**Study text:**

--------

Epidemiology studies employ statistical analyses to determine the rate and distribution of a disease (or diseases) within given human populations and, when possible, the factors that are associated with the development of that disease. Epidemiology studies are most effective when they can assess a specifically defined risk factor. Because exposure to residual constituents of tobacco smoke in our environment cannot be quantified, epidemiologists have again had to use indirect measurements, or proxies, of ETS exposure.

In its epidemiological risk assessments, the EPA employed previously published studies that evaluated the development, or lack of development, of lung cancer as a function of spousal smoking habits. These studies were based on a concept of “relative risk,” usually expressed as an odds ratio. Relative risk expresses statistical correlations for the rates of disease development in two populations; it is defined as the relationship of the rate of the development of a disease (in this instance, lung cancer) within a group of individuals (primarily nonsmoking wives) exposed to a variable in the population (spousal or husband’s smoking habits), divided by the rate of the same disease in individuals not exposed to this variable (lung cancer in nonsmokers married to nonsmokers). The resultant risk ratio or odds ratio is the calculated rate of disease studied in the exposed population divided by the rate of that disease in the unexposed population, as follows:

Relative Risk = Rate of lung cancer in nonsmoking women married
to husbands who smoke
Rate of lung cancer in nonsmoking women married
to husbands who do not smoke

The terms “risk ratio,” “odds ratio,” and “relative risk” are often used interchangeably, especially for rare diseases like lung cancer. If the disease rates in the two populations studied (nonsmoking women married to smokers versus nonsmoking women married to nonsmokers) were exactly the same, the odds ratio or relative risk would be 1.0. If more lung cancers occurred in nonsmoking women married to smoking spouses than occurred in nonsmoking women married to nonsmoking spouses, the relative risk would be greater than 1.0.

--------

**Source material:**
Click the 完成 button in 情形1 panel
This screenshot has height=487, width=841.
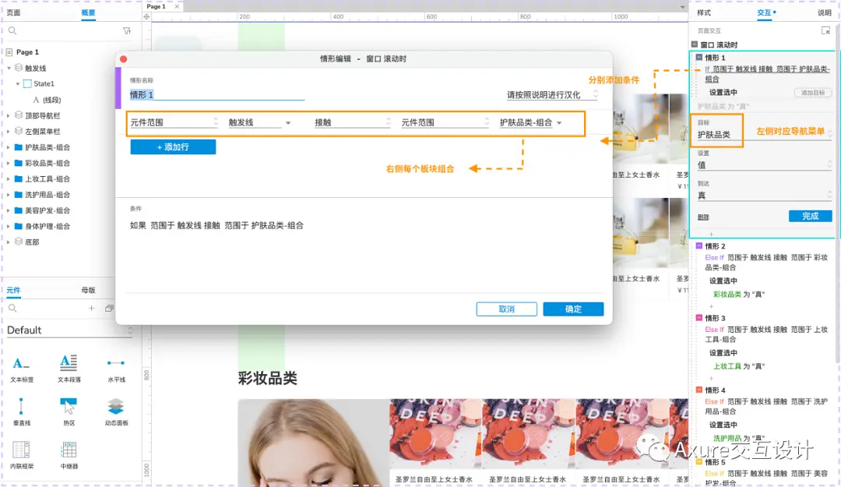tap(810, 216)
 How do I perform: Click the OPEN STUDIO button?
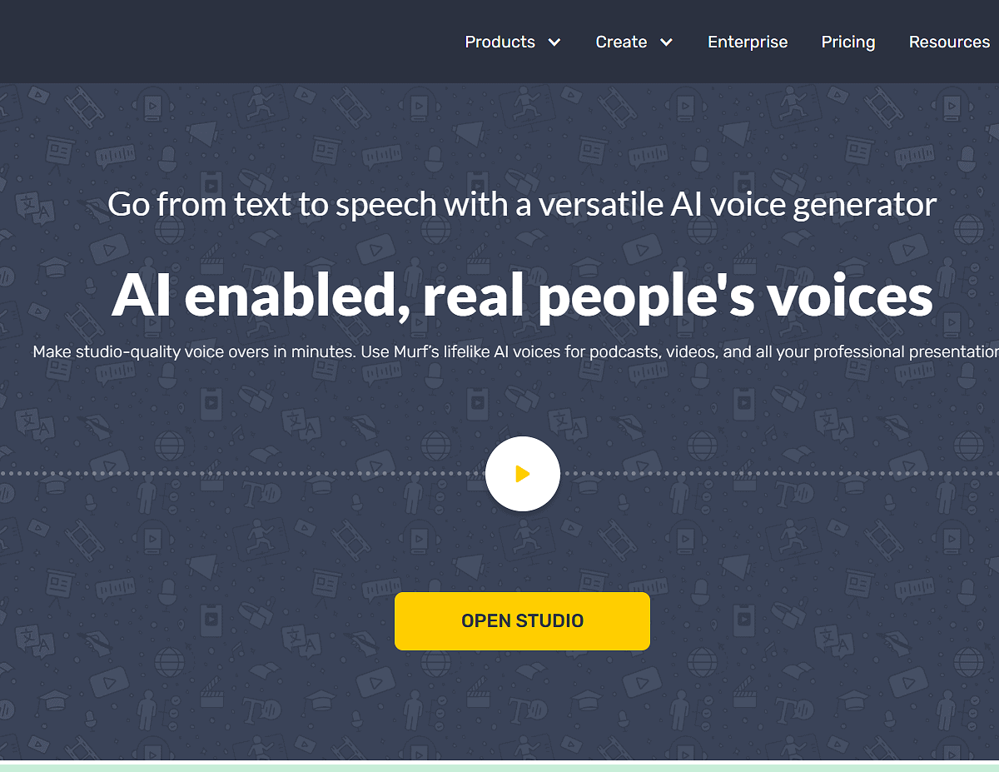click(x=522, y=620)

--------

**Problems and tasks:**
1 – Rewrite the stretch from "Epidemiology studies employ" through "of ETS exposure." in the epidemiology passage, putting "surrogates" in place of "proxies".
2 – Answer these questions from the epidemiology passage:
(a) How is relative risk usually expressed in the studies the EPA employed?
(b) Which group made up most of the exposed individuals in those studies?
(c) What would the relative risk be if the disease rates in the two populations were exactly the same?
3 – Carry on the epidemiology passage past its final sentence.
The rows have nothing to do with what is asked here.

**Per-task answers:**
1 –
Epidemiology studies employ statistical analyses to determine the rate and distribution of a disease (or diseases) within given human populations and, when possible, the factors that are associated with the development of that disease. Epidemiology studies are most effective when they can assess a specifically defined risk factor. Because exposure to residual constituents of tobacco smoke in our environment cannot be quantified, epidemiologists have again had to use indirect measurements, or surrogates, of ETS exposure.

2 –
(a) As an odds ratio.
(b) Nonsmoking wives.
(c) 1.0.

3 –
Currently, there are at least 32 published studies in the literature that evaluate rates of lung cancer in women as a function of their husband’s smoking habits. The first of those studies was published in 1981 and the last two studies were published in 1992. Thirteen of the studies were conducted in the United States, and 19 have come from abroad. Most evaluate rates of lung cancer in nonsmoking females married to smoking males; one study evaluates data on a mixed male and female population; a few contain limited data on nonsmoking males married to smoking females. (Those limited data, although mentioned in passing, were not included in the EPA’s final analysis of lung cancer risk assessment.)

All of the studies assume, without measuring or attempting to quantify, that nonsmoking wives are exposed passively to the residual constituents of ETS generated within the home and elsewhere by their smoking spouses. The studies generally were based on questionnaire responses; actual levels of exposure to ETS constituents were not determined. Such questionnaires remain the only data available to assess the specific potential health effects of ETS on nonsmokers.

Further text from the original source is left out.